Task description. Since pictures are not part of the copy, please output only the lines from the one with "The width and" through the end of the data below, exactly as written.

* * * * *

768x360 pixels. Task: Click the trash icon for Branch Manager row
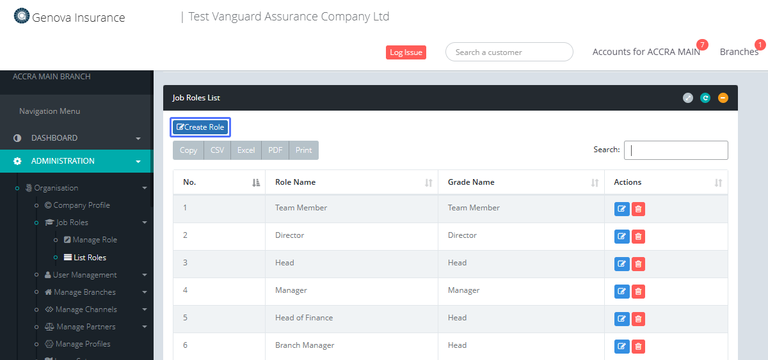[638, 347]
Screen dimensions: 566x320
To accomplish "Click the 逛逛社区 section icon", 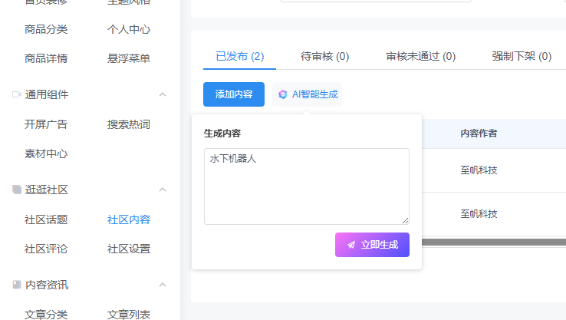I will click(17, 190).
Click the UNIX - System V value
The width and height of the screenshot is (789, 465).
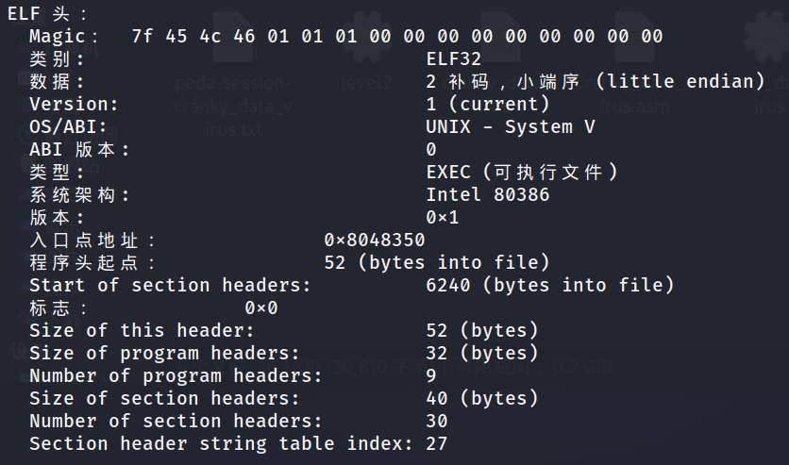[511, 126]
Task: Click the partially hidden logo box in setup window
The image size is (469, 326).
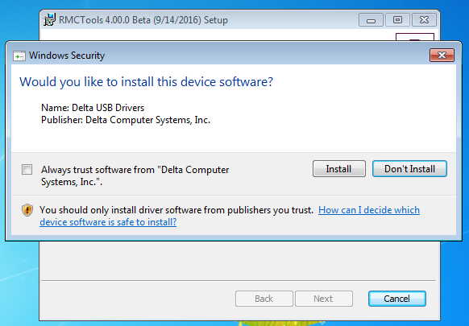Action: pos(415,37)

* * * * *

Task output.
The width and height of the screenshot is (789, 465).
[511, 126]
Task: Click the partially hidden logo box in setup window
The image size is (469, 326).
Action: pos(415,37)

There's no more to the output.